Posted by Wendy Marx

B2B PR Essentials: 10 Important Things You Should Know

 

(To ensure you get the latest scoop, this post was updated 4/4/18).

B2B public relations is the integration of earned, owned, shared, and paid media that focuses on the needs of the buyer while satisfying the media. The skill of PR comes in balancing these three needs, even when they have differing interests. Shout out to Gini Dietrich for giving legs to the PESO (Paid, earned, shared and owned) model.

But let's take some time and go a little deeper for a more comprehensive B2B PR definition, how brands can use it successfully, and what duties PR professionals perform for their brands.

 

Marx Logo  What is B2B PR?

Public relations, whether it's for B2B or B2C, is all about building relationships. This involves earning the trust of your audience through content that proves expertise and credibility. This is can be accomplished in four principle ways that together form a virtuous circle, each supporting and enhancing the other. 

One way is through earned media, where your audience learns about you from a third source, such an article written in a trade publication or another media outlet. You can use your owned media (blogs, ebooks, white papers) to demonstrate your industry expertise.  And here's where the power of synergies comes into play: You can reference your earned media in your owned media. Think for example about a blog post where you might cite a recent media hit. Similarly, you can aim to link to that blog post or ebook in your earned media. Beyond that, you can pay to amplify your media to get it in front of a larger audience. And lastly, you can use shared media, which uses social networks to draw others to your brand through the profile you create and the content you share. 

The best public relations strategy is one that incorporates all of these components of PR in a self-reinforcing way in order to reach your audience. Or at minimum, earned, owned and shared media. 

Some primarily think of public relations agencies as press release shotguns, firing out multiple releases. While press releases are a part of public relations, they are  by no means the only part.
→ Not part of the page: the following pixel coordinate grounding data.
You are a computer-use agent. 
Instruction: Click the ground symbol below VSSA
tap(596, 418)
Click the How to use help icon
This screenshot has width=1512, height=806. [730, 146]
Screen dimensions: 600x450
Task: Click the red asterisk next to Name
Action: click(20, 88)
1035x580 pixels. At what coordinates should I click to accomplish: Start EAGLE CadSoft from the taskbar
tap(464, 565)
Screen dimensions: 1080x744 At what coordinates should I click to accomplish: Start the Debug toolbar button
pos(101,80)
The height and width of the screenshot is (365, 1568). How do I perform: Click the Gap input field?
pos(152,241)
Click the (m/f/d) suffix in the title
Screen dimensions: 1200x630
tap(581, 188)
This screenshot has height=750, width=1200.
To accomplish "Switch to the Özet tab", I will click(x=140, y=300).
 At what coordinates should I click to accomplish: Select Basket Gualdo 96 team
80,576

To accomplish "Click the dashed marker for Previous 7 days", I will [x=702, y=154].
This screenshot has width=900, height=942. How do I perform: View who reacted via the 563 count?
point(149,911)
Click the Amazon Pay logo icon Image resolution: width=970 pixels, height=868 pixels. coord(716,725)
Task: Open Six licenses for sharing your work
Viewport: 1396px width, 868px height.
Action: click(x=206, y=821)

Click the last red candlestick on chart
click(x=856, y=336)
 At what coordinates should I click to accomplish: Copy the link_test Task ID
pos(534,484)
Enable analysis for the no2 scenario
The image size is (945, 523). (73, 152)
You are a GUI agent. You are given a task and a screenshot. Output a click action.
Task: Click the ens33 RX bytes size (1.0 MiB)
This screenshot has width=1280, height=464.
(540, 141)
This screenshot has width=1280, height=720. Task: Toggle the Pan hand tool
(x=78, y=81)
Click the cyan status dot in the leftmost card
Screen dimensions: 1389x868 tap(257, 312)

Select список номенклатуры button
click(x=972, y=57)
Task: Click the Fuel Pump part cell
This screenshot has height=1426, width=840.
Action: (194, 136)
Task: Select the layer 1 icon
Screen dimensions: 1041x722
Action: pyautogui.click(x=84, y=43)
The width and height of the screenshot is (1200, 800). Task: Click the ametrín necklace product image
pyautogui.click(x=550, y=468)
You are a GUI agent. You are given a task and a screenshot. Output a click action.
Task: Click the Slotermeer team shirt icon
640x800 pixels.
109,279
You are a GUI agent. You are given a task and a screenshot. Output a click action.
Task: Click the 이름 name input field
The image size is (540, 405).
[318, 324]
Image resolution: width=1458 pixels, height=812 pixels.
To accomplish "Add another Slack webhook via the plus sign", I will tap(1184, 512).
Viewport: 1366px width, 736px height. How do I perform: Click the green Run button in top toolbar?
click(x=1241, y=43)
For instance, public relations firms can help brands in the areas of...

  • Messaging and positioning
  • Communications strategy
  • Content creation
  • Online reputation management
  • Crisis management
  • Product launches
  • Speech writing
  • Market research
  • Personal networking
  • Thought leadership
  • Event creation and promotion
  • Social media 

 

Now that we're all on the same page as to what PR is and what PR professionals do, let's look at 10 important facets of PR that you might not know about, and why it PR is a valuable resource for any B2B brand.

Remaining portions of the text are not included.